The converted float16 models are saved as `.tflite` files, making them suitable for efficient inference on devices that support float16 execution. This approach balances model size, speed, and accuracy for deployment on a wide range of hardware.

In [None]:
for model in ["yolo_nas_s", "yolo_hagRID"]:

    # Step 1: Load the SavedModel.
    saved_model_dir = f"/models/{model}"
    converter = tf.lite.TFLiteConverter.from_saved_model(saved_model_dir)

    # Step 2: Enable optimization.
    converter.optimizations = [tf.lite.Optimize.DEFAULT]

    # Step 3: Set float16 as the target precision.
    converter.target_spec.supported_types = [tf.float16]

    # Step 4: Use only float ops (TFLITE_BUILTINS).
    converter.target_spec.supported_ops = [tf.lite.OpsSet.TFLITE_BUILTINS]

    # Step 5: Convert the model.
    tflite_model = converter.convert()

    # Step 6: Save the converted model.
    output_path = f"/models/{model}_float16.tflite"
    with open(output_path, "wb") as f:
        f.write(tflite_model)

    print(f"✅ Float16 model saved to: {output_path}")

### Converting the model to Int8 (CPU and NNAPI)
This section demonstrates how to convert TensorFlow SavedModels to fully quantized Int8 TFLite models for deployment on mobile and edge devices. The process involves:

- Loading each SavedModel for the YOLO-NAS S and YOLO-hagRID models.
- Enabling default optimizations to allow quantization.
- Defining a representative dataset generator, which provides sample input data to calibrate the quantization process and ensure accuracy.
- Restricting the converter to use only built-in TFLite operations, including Int8 ops, for maximum compatibility and performance.
- Converting the model and saving the quantized Int8 TFLite file.
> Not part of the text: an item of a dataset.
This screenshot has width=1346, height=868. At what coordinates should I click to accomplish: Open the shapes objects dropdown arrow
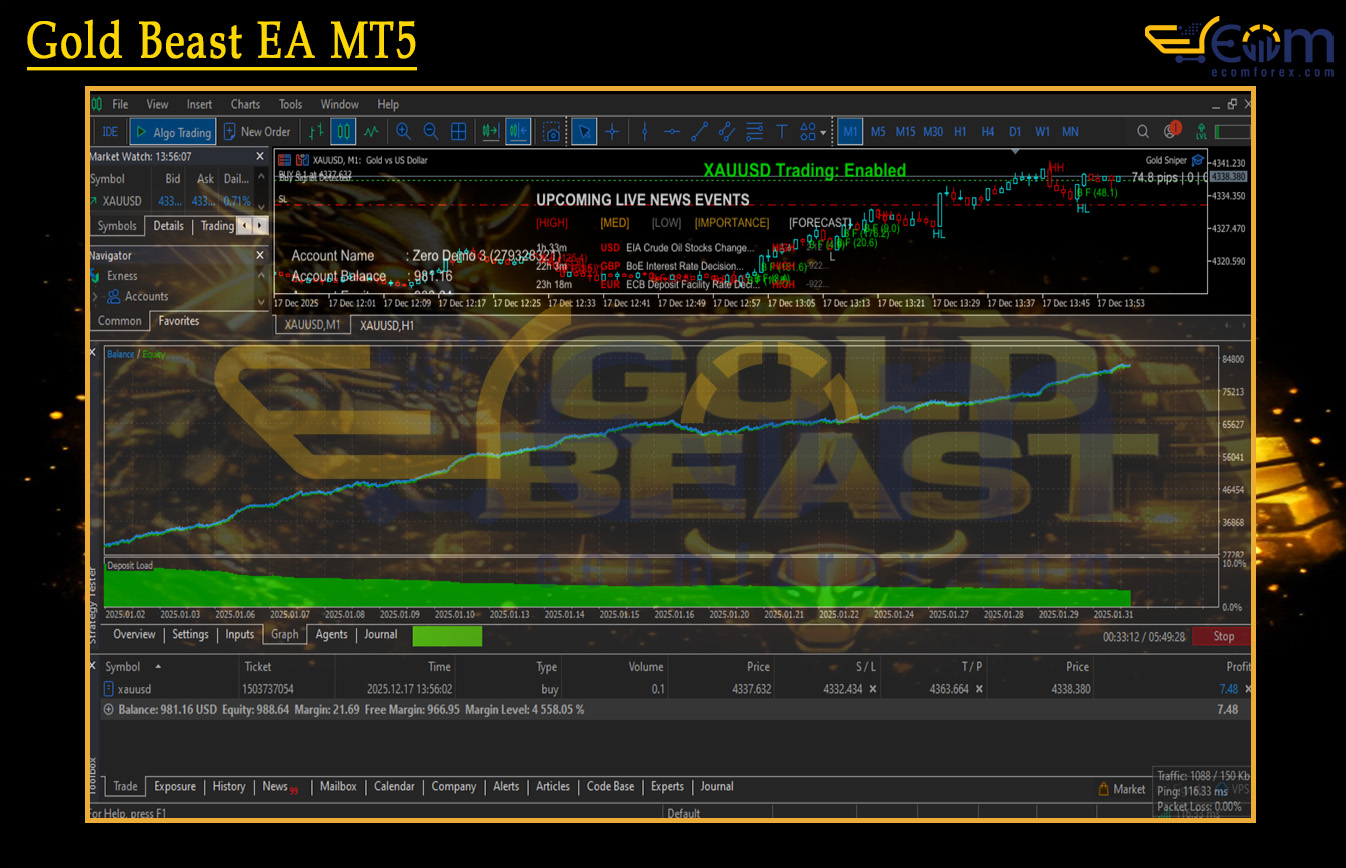[823, 132]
This approach produces highly efficient models suitable for real-time inference on devices that support TFLite Int8 execution, leveraging hardware acceleration where available.

In [None]:
for model in ["yolo_nas_s", "yolo_hagRID"]:

    # Step 1: Load the SavedModel.
    saved_model_dir = f"/models/{model}"
    converter = tf.lite.TFLiteConverter.from_saved_model(saved_model_dir)

    # Step 2: Enable optimizations.
    converter.optimizations = [tf.lite.Optimize.DEFAULT]

    # Step 3: Define representative dataset generator.
    # Replace (1, 320, 320, 3) with your model's input shape if different.
    def representative_data_gen():
        for _ in range(100):
            dummy_input = np.random.rand(1, 320, 320, 3).astype(np.float32)
            yield [dummy_input]

    converter.representative_dataset = representative_data_gen

    # Step 4: Set supported operations and data types for full Int8.
    converter.target_spec.supported_ops = [
        tf.lite.OpsSet.TFLITE_BUILTINS,      # Float32
        tf.lite.OpsSet.TFLITE_BUILTINS_INT8  # Allow fallback ops
    ]

    # Step 5: Convert the model.
    tflite_model = converter.convert()

    # Step 6: Save the optimized model to a file
    output_path = f"/models/{model}_int8.tflite"
    with open(output_path, "wb") as f:
        f.write(tflite_model)

    print(f"✅ Int8 model saved to: {output_path}")

By following these steps, the model is optimized for efficient inference on Qualcomm® platforms, leveraging hardware acceleration for real-time AI applications. This process ensures that the model is both accurate and performant, making it suitable for deployment in edge devices powered by Qualcomm® chipsets.